▸ **WHAT YOU WILL DO**: Set down exactly the lines below, starting at the one that contains "Image resolution: width=1080" and ending at the one that contains "At what coordinates should I click to accomplish: Select", with both of those lines included and nothing else.
----------
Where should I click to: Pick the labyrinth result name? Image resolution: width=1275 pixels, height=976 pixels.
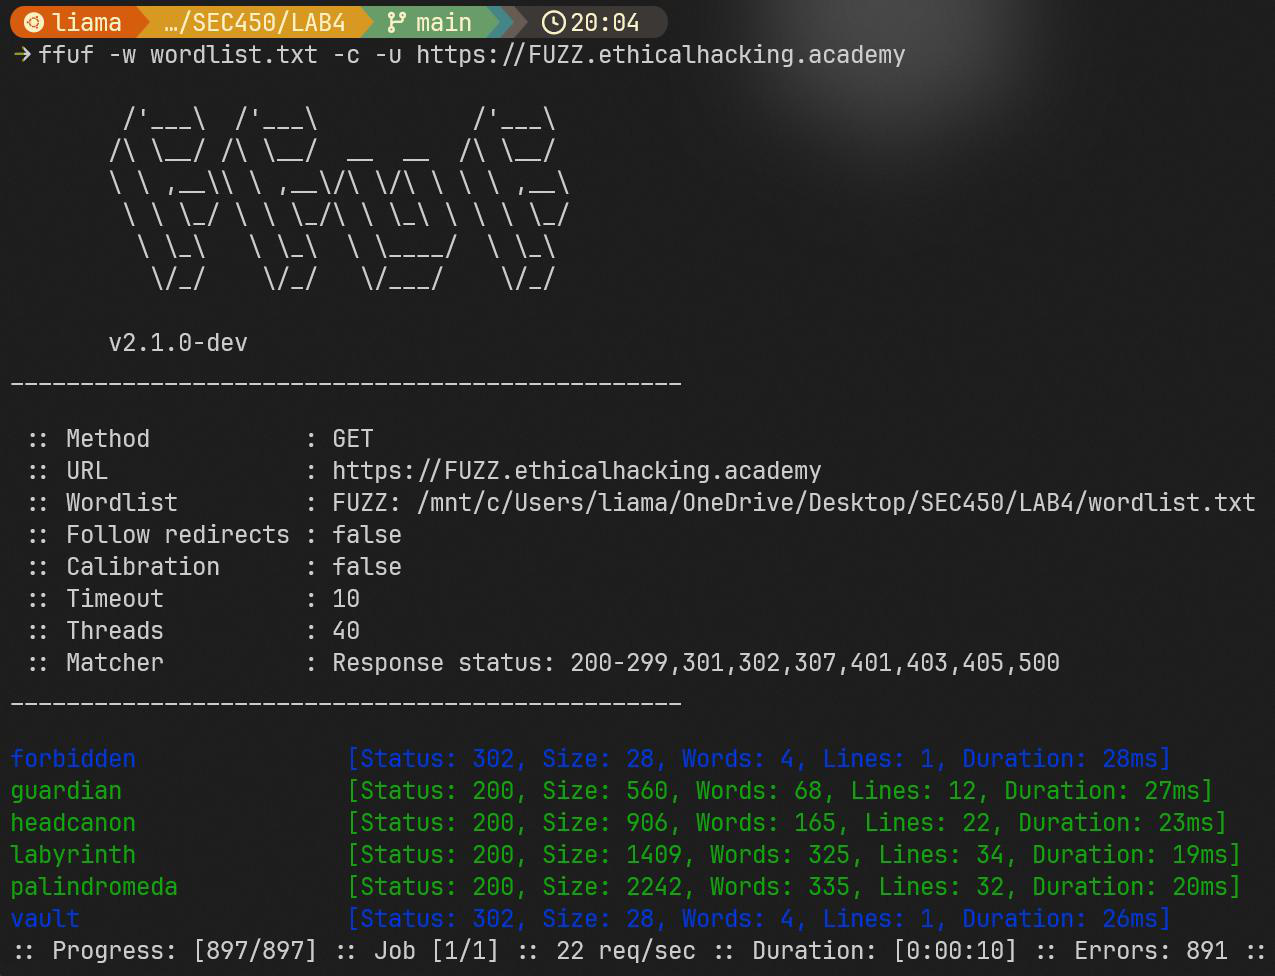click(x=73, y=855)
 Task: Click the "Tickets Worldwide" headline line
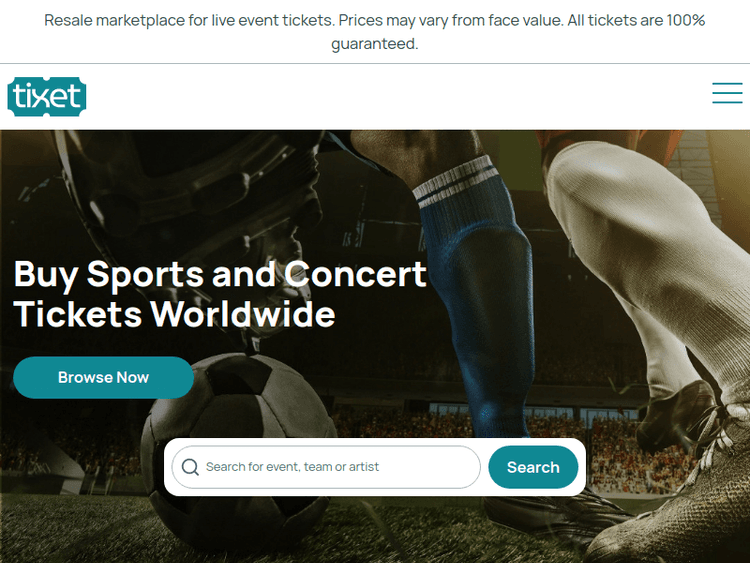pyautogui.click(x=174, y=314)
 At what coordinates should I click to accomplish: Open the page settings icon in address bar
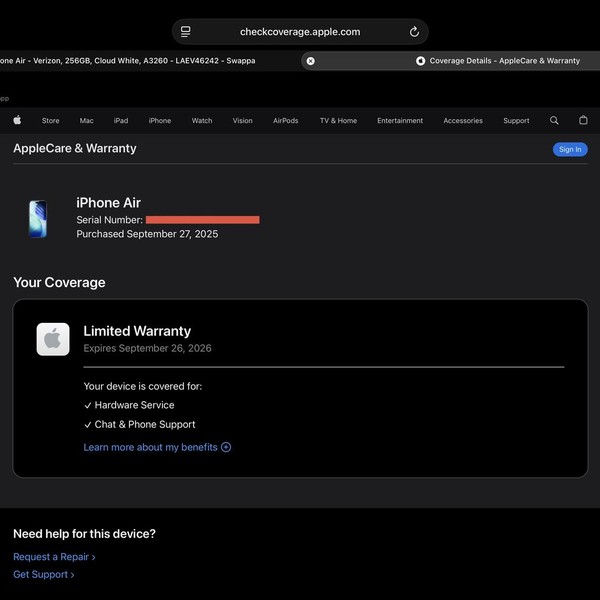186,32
----------
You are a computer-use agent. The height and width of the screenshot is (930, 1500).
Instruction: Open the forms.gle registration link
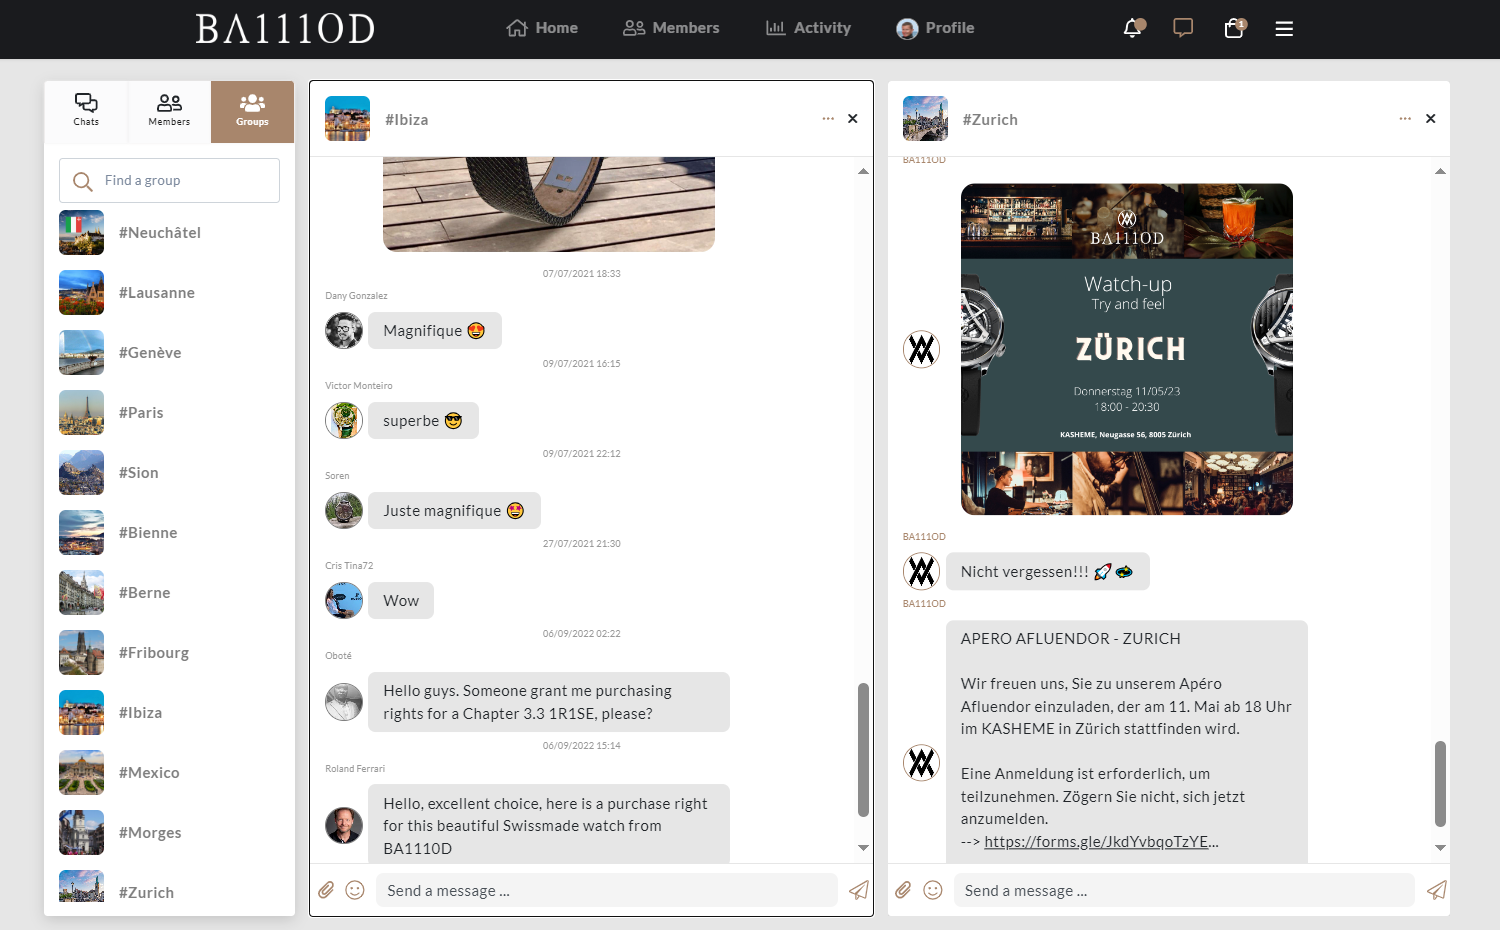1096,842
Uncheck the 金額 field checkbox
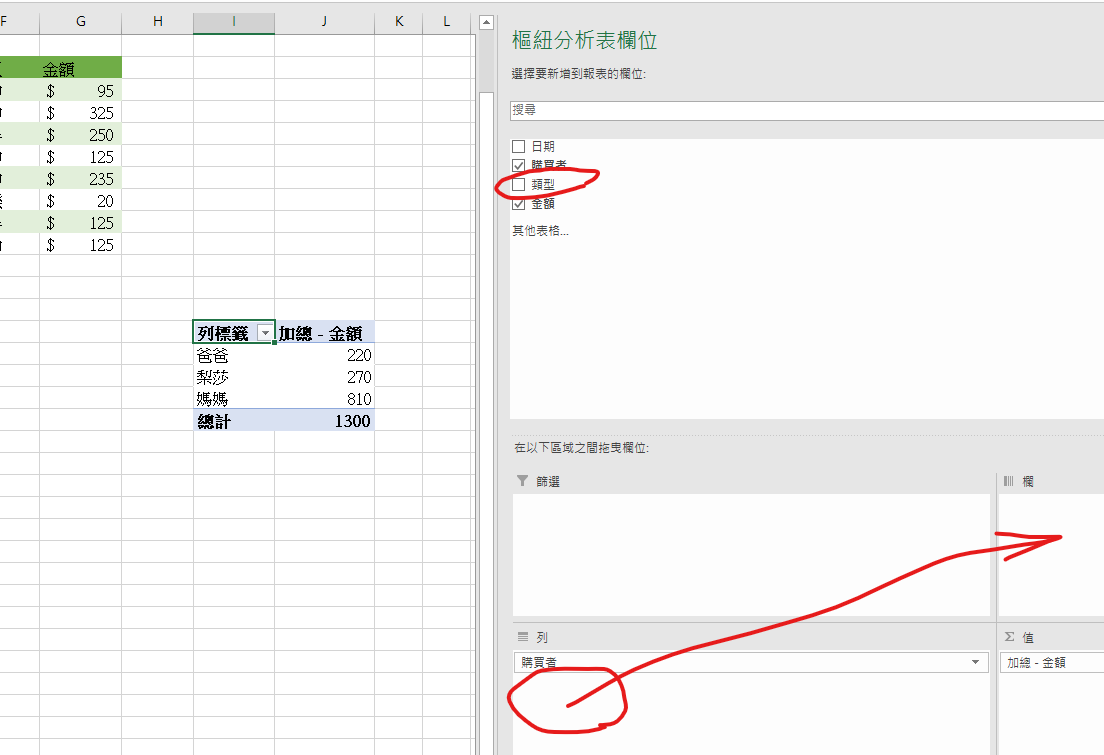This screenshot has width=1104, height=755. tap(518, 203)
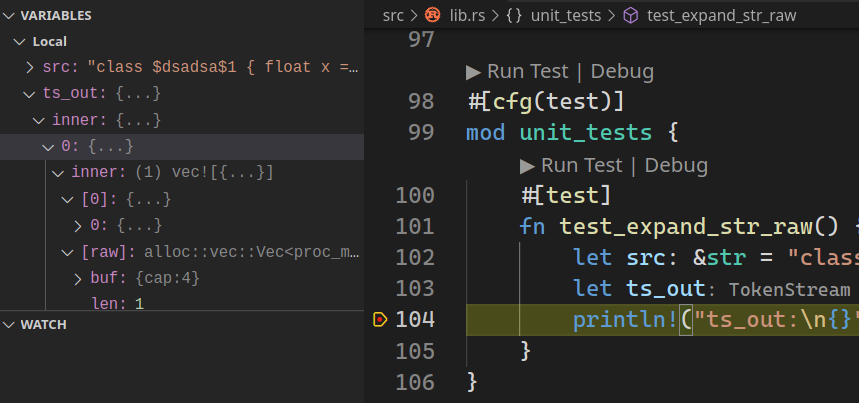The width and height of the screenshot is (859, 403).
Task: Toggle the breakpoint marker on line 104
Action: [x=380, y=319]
----------
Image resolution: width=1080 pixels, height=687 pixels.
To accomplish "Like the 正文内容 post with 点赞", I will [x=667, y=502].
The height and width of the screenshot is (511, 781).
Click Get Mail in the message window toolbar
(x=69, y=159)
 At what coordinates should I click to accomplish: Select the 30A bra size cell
----------
▸ **YOUR RESPONSE**:
Image resolution: width=1080 pixels, height=687 pixels.
To accomplish "Like the 正文内容 post with 点赞", I will [x=667, y=502].
The height and width of the screenshot is (511, 781).
Click Get Mail in the message window toolbar
(x=69, y=159)
 At what coordinates should I click to accomplish: Select the 30A bra size cell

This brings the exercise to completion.